Task statement:
Reproduce every record exactly as it appears, but not the pictures.

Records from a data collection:
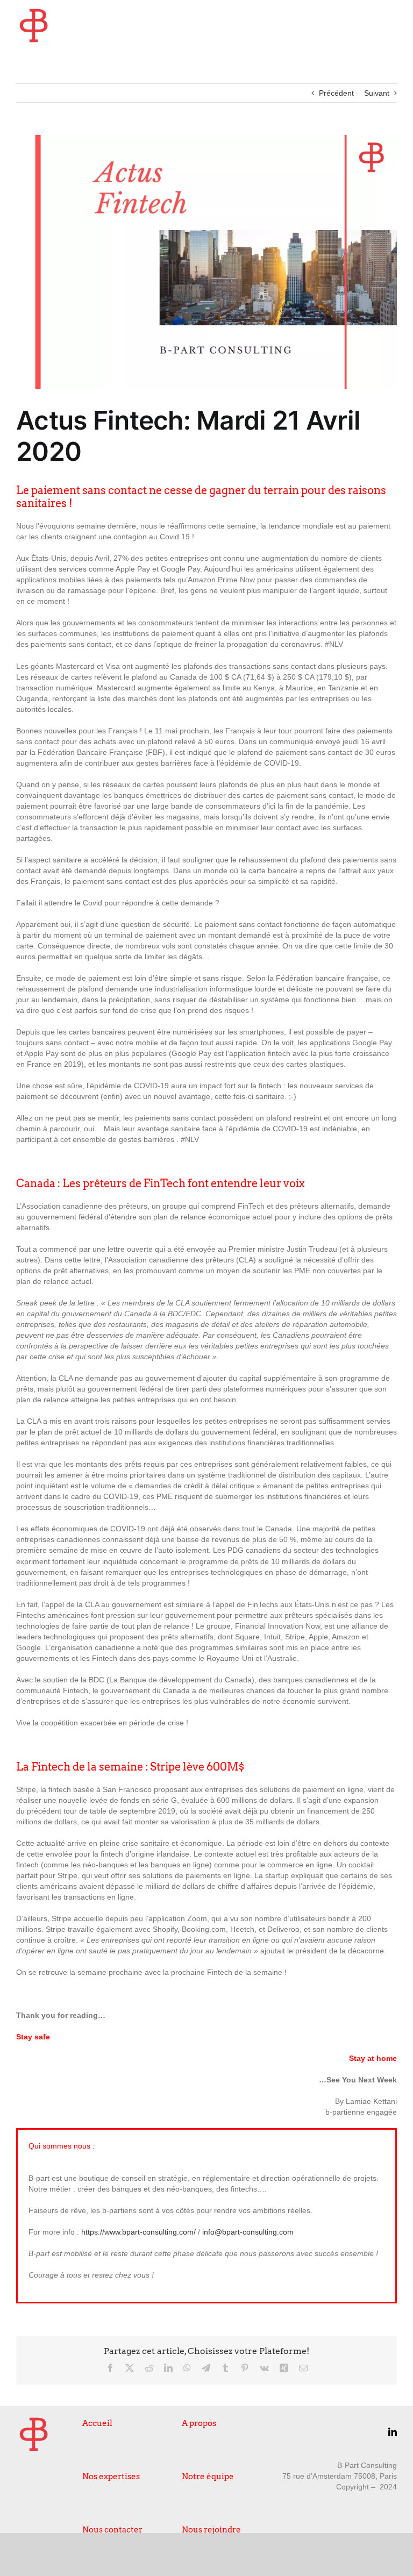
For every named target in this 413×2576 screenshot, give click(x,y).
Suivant (376, 93)
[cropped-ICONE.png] (33, 12)
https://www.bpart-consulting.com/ (138, 2232)
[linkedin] (392, 2432)
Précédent (336, 93)
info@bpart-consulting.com (248, 2232)
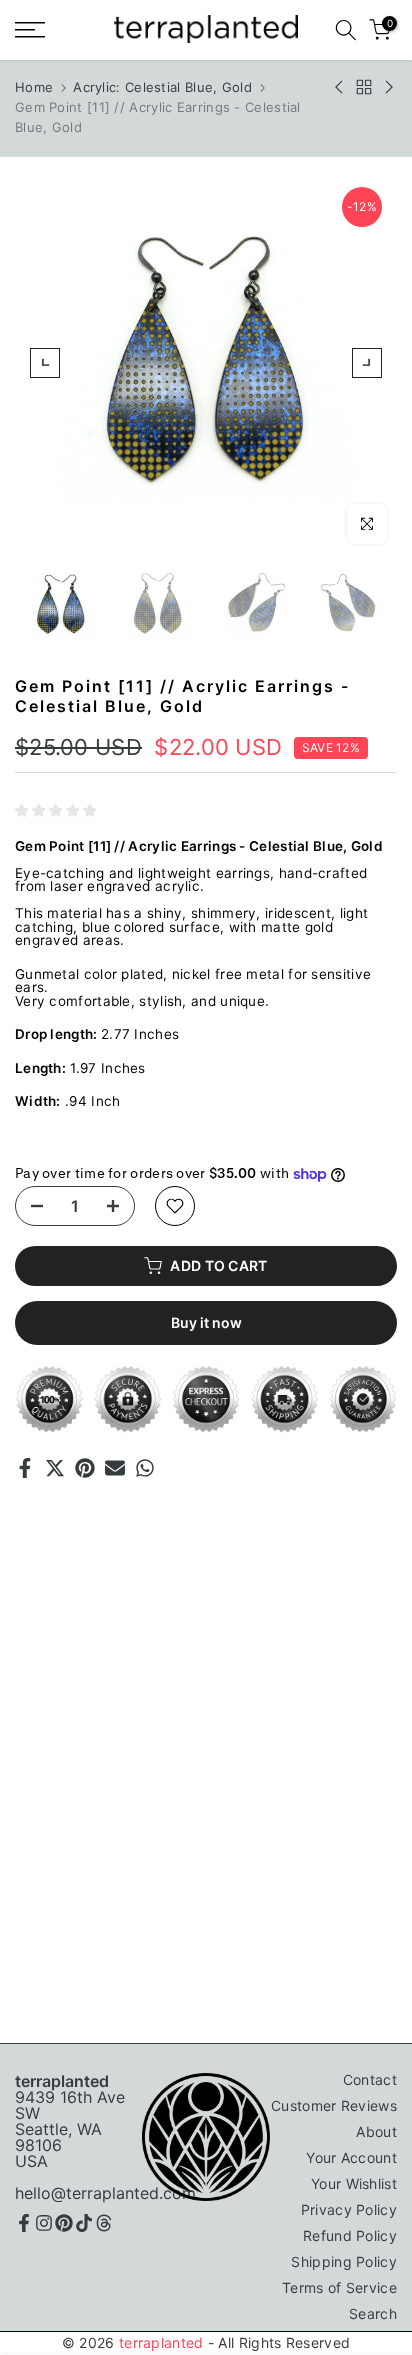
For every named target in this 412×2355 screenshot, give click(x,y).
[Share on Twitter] (55, 1468)
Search (373, 2313)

Exercise response:
For every named target in this 413×2576 screenshot, give click(x,y).
Suivant (376, 93)
[cropped-ICONE.png] (33, 12)
https://www.bpart-consulting.com/ (138, 2232)
[linkedin] (392, 2432)
Précédent (336, 93)
info@bpart-consulting.com (248, 2232)
For every named target in this 412×2355 screenshot, give click(x,y).
[Share on Twitter] (55, 1468)
Search (373, 2313)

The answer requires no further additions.